Então, neste considerando, já retiro a crítica. Parece-me, no entanto, que a palavra “analfabeto” é muito cruel e não espelha a realidade, ferindo (sinto-me assim). Mas admito que precisamos muito de educação cívica, de educação associada à responsabilidade social, de verdadeira humanidade e de respeito pelo próximo para não violarmos fronteiras pessoais. É muito importante definirmos a nossa zona de conforto, os nossos limites, as nossas fronteiras. É muito importante também ter coragem de dizer que “não” a algo que vai contra os nossos valores e princípios e estimular o respeito próprio. Esse respeito reflete maturidade, bom senso e humanidade (fundamental). Um exemplo passa, no presente momento, pela liberdade de escolha (não obrigatoriedade) quanto ao uso de máscara. Quem, por si, opta por usar máscara, pelas mais diversas razões, acaba por não ser respeitado por terceiros, em geral, sendo alvo de crítica social e de chacota (nos espaços públicos, no trabalho, enfim).
Hoje em dia, nos espaços públicos, as pessoas afastam-se de quem usa máscara, sem se aperceber que deveria ser exatamente o contrário. Em ambiente laboral, devido à proximidade e maior contacto, o “bullying” é mais forte. Considero que vivemos numa sociedade de total ausência de valores, é um facto.
Por sua vez, no segundo considerando “andamos de tanga”. Admito aqui alguma fragilidade económica do povo português, sobretudo, na ausência de respeito que é sentido por parte da classe política para com os cidadãos contribuintes e para aquelas pessoas que são menos favorecidas.
Claramente, vivemos num momento de “faz de conta”, onde o importante é revelar aos outros o nosso “aparente” bem-estar (absoluto show-off), mesmo que com isso reflita-se num déficit muito grande de humanidade, numa carência de bens essenciais (princípios de Pavelov), de defesa, de bem-estar e de conforto. Na atual sociedade de consumo, vivemos o jogo da aparência, do facilitismo mediático e do fazer de conta, até nas relações.

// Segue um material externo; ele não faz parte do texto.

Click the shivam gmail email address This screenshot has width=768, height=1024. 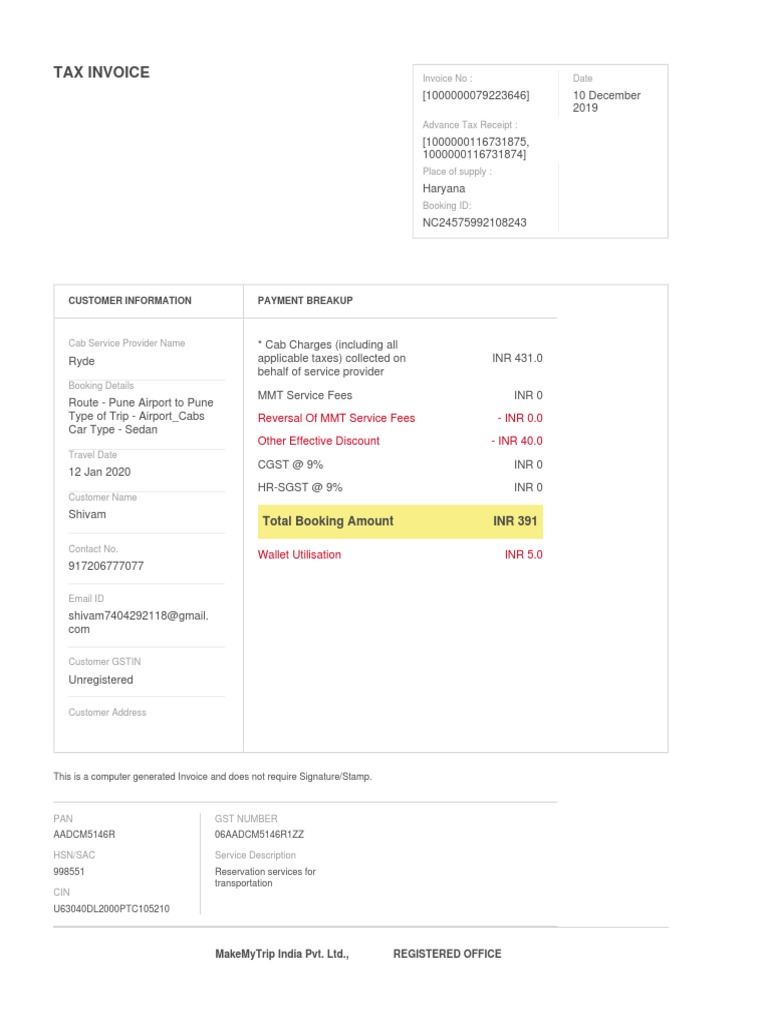[x=138, y=622]
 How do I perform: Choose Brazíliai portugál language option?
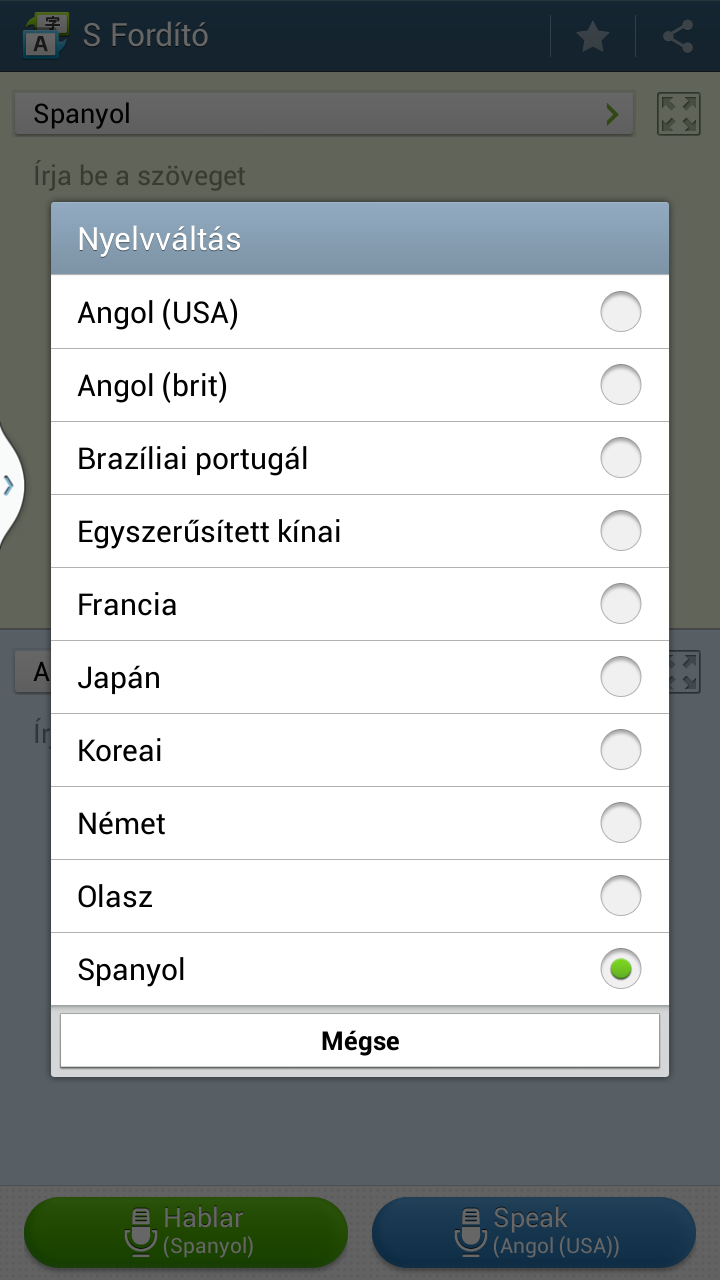(x=360, y=458)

Por fim, a frase termina de forma lapidar ao julgar que “vivemos no paraíso”, aplicado a todos nós, portugueses (homens e mulheres). Reforço, aqui, o que já foi referido antes, que vivemos num aparente e frágil paraíso, num mundo imaturo de faz de conta, muito voltado para os big-brothers mediáticos.
Na generalidade (e não na especialidade), confesso que me identifico muito com este post pois parece uma fotografia bem-humorada, e realista, da sociedade atual, sendo muito oportuna. Fica a reflexão.